Suitably, use is made of dimer acids or trimer acids that are obtained from polymerization of fatty acids. Polymerized fatty acids are typically a mixture of structures, where individual molecules may be saturated, unsaturated, or cyclic. Typically, unsaturated fatty acids are used to form dimer acids, and these include oleic acid, linoleic acid, and linolenic acid. Following the polymerization process, dimer acids may be hydrogenated to remove remaining unsaturation from the hydrocarbon chain. In the dimer acids or trimer acids to be used in accordance with the present invention the two or three carboxylic acid groups are present in the different fatty acid chains of which the dimer acid or trimer acid consists. Hence, these dimer acids and trimer acids differ essentially from diacids or triacids in which two or three carboxylic acid groups are respectively present in one single chain.
In a particularly attractive embodiment of the present invention, the ester terminated oligomer contains both R2 hydrocarbons groups that are derived from one or more dimer acids and one or more diacids, and the molar ratio (A/B) between R2 hydrocarbons groups that are derived from dimer acids (A) and the R2 hydrocarbon groups that are derived from diacids (B) is larger than 1, preferably larger than 2, and more preferably in the range of from 2.5-2.9.
Preferably, the ester terminated oligomer contains one type of dimer acid and one type of diacid.
Preferably, at least 50% of the R2 hydrocarbon groups are derived from a dimer or trimer. An important aspect of the ester-terminated oligomer used herein is its use in lubricating compositions containing low polarity lubricating base oils.
Suitably, R2 represents a hydrocarbon group containing 4-44 carbon atoms. R2 is preferably selected from a C4-42 hydrocarbon group. Preferably, R2 represents a hydrocarbon group containing 28-44 carbon atoms. Preferably, at least 50% of the R2 hydrocarbon groups present in the ester terminated have 30-42 carbon atoms
The ester-terminated oligomers may also be derived from carboxylic acids which contain less than 28 carbon atoms. Grease compositions of the present invention comprise oligomers that may be derived from carboxylic acids which contain 4-16 carbon atoms, preferably 4-12 carbon atoms, and more preferably 6-9 carbon atoms. Preferably, the carboxylic acid from which the ester terminated oligomer is derived consists of less than 50 wt. %, more preferably less than 30%, and more preferably less than 12 wt. % of these shorter carboxylic acids.

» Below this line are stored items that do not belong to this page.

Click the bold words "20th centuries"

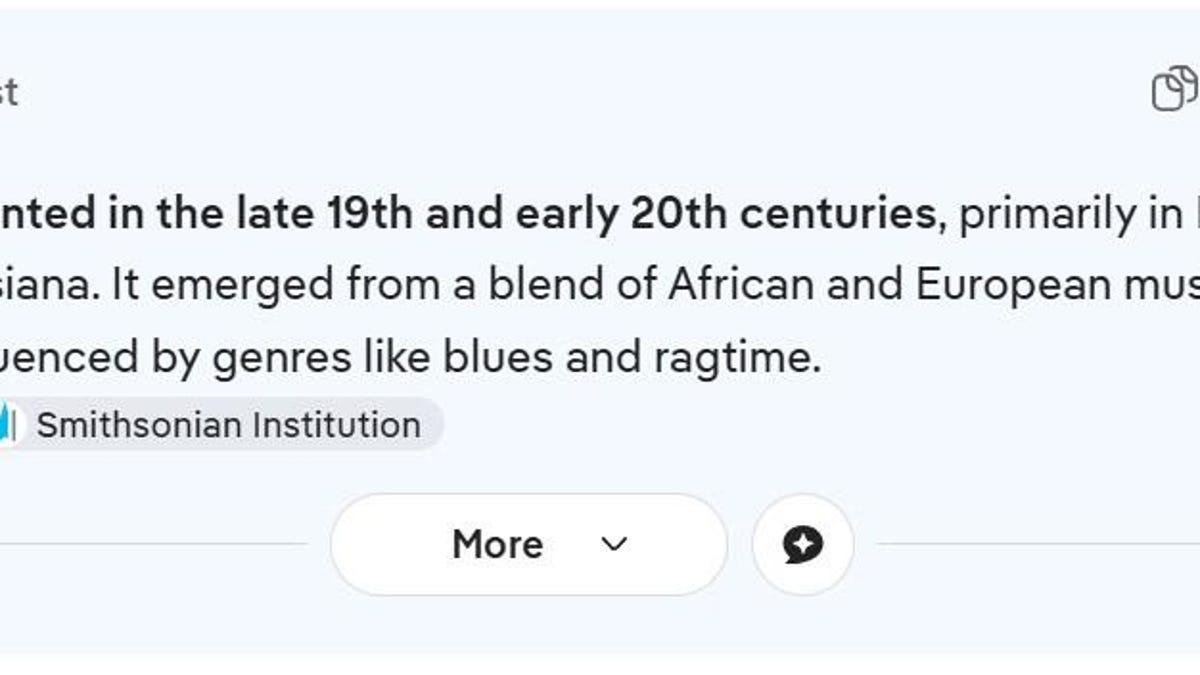[782, 214]
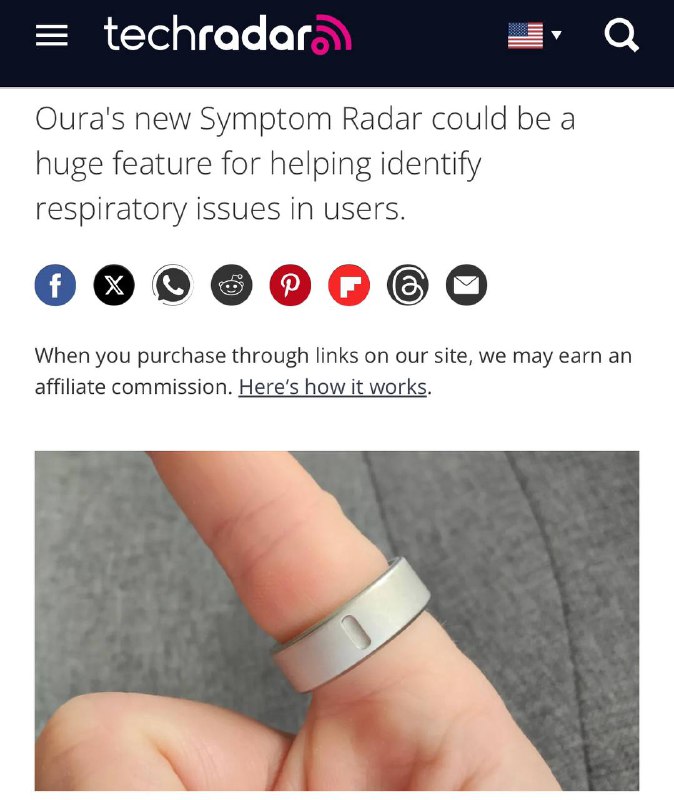Click the US flag region icon
The height and width of the screenshot is (800, 674).
click(x=525, y=35)
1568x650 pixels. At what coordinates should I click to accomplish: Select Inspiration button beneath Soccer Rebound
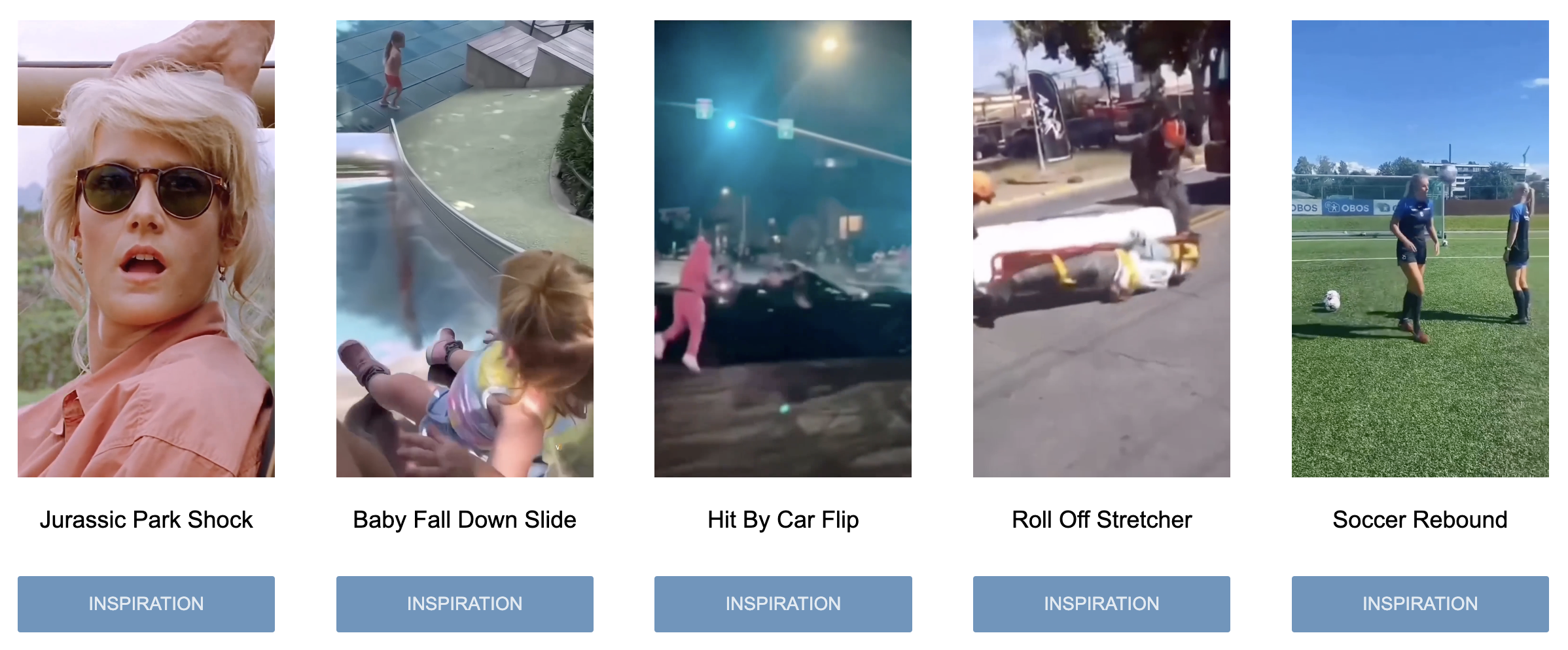click(1420, 604)
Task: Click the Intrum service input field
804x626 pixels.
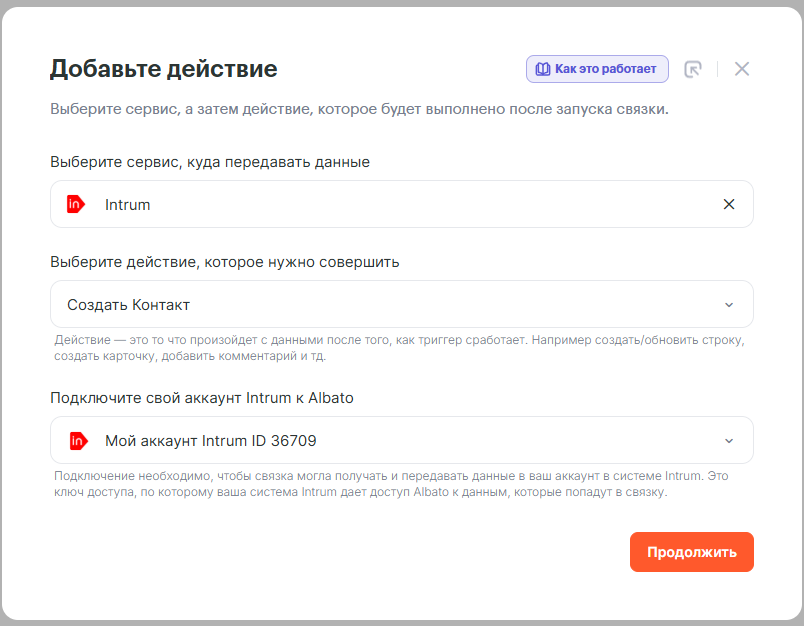Action: [x=400, y=204]
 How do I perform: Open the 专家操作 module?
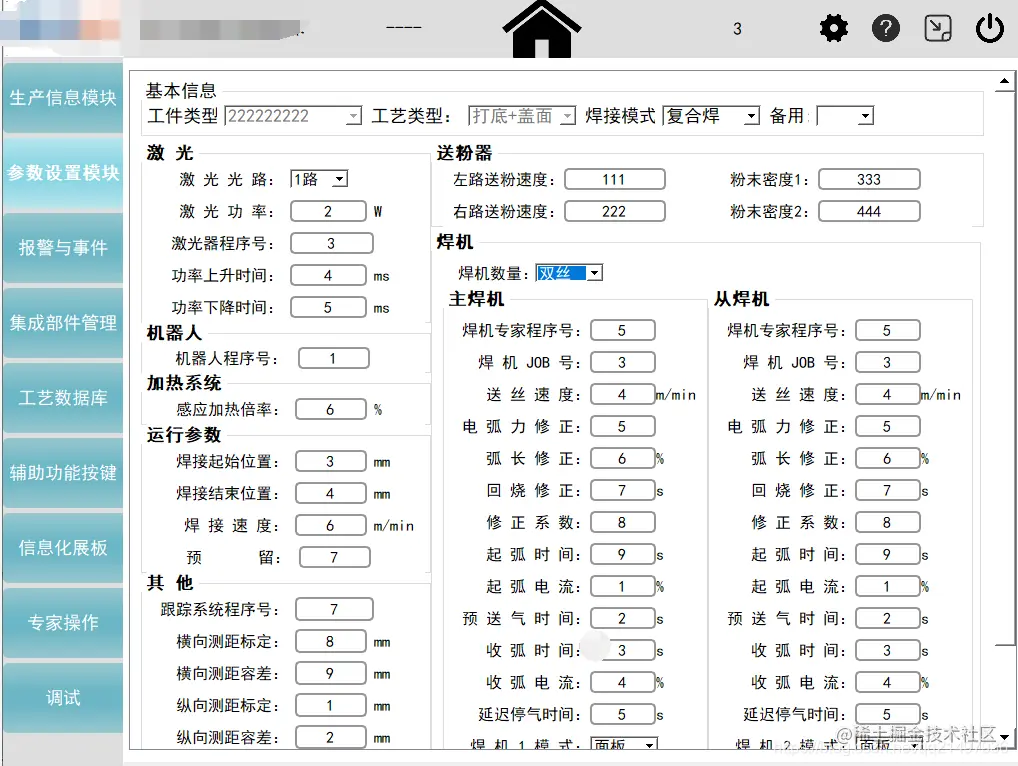click(63, 622)
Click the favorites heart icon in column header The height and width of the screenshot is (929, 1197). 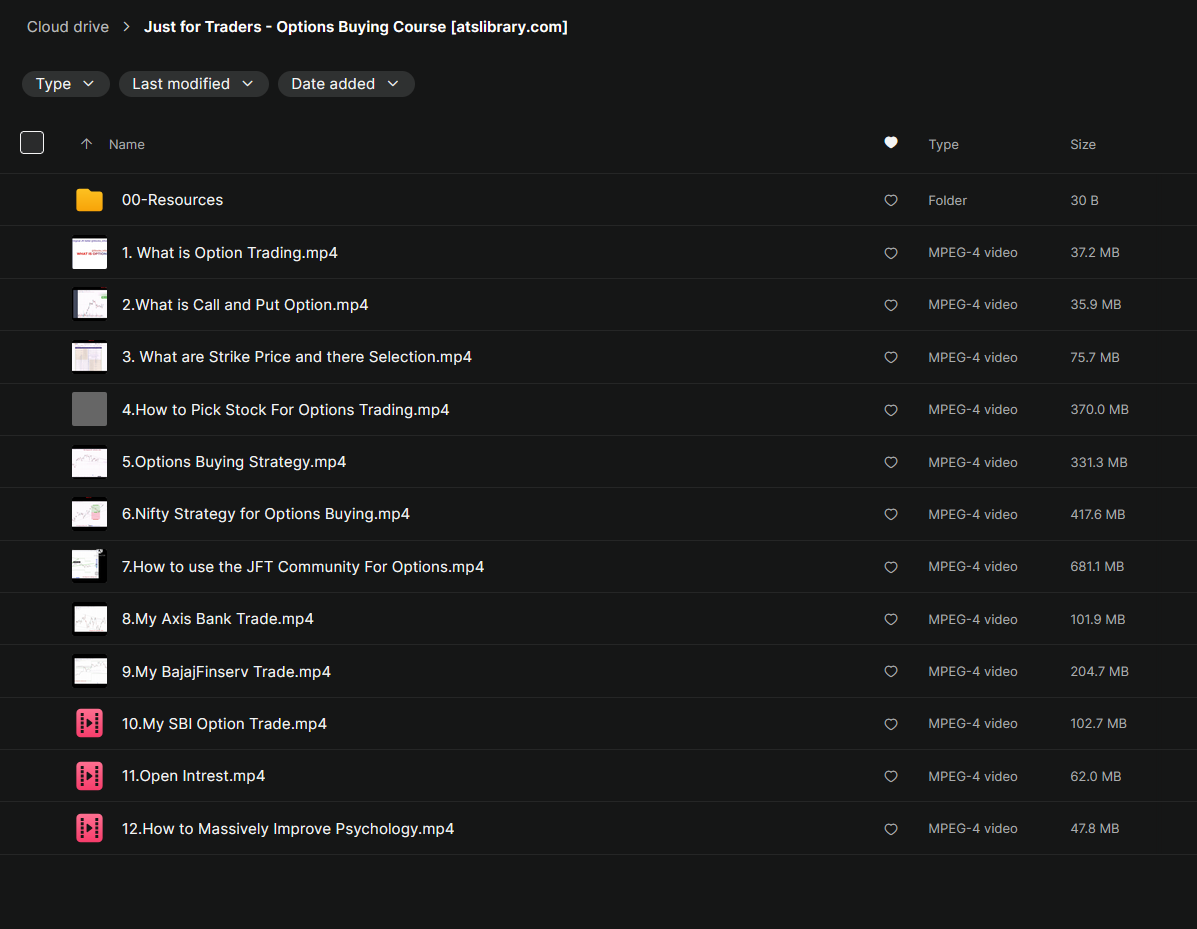tap(891, 143)
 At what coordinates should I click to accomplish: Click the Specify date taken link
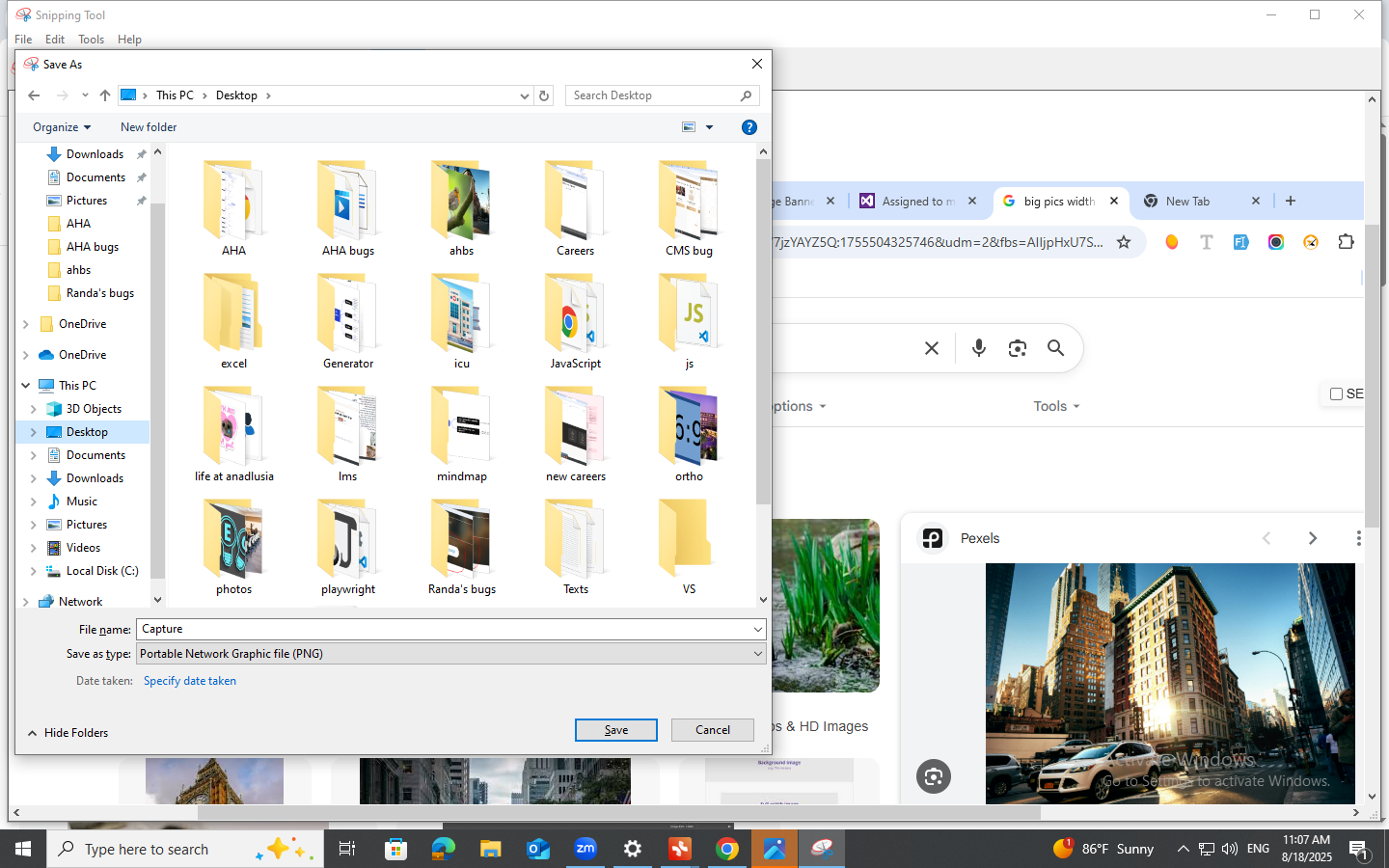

R3 represents a hydrocarbon group containing 2-9 carbon atoms. The hydrocarbon group may be a straight or branched hydrocarbon group; the hydrocarbon group may be a single chain hydrocarbon group or a multiple chain hydrocarbon group; the hydrocarbon group may be a saturated or unsaturated hydrocarbon group; and/or, the hydrocarbon group may be a substituted or a non-substituted hydrocarbon group. In case the hydrocarbon group is a substituted hydrocarbon group the hydrocarbon group may contain an additional functional group such as for instance alcohol, acid and/or an amine group. Preferably, R3 represents an unsubstituted hydrocarbon group. Preferably, R3 represents a hydrocarbon group which is derived from a diamine or triamine. R3 is selected independently from an organic groups containing at least 2 carbon atoms in addition to hydrogen atoms, an optionally containing one or more oxygen and nitrogen atoms.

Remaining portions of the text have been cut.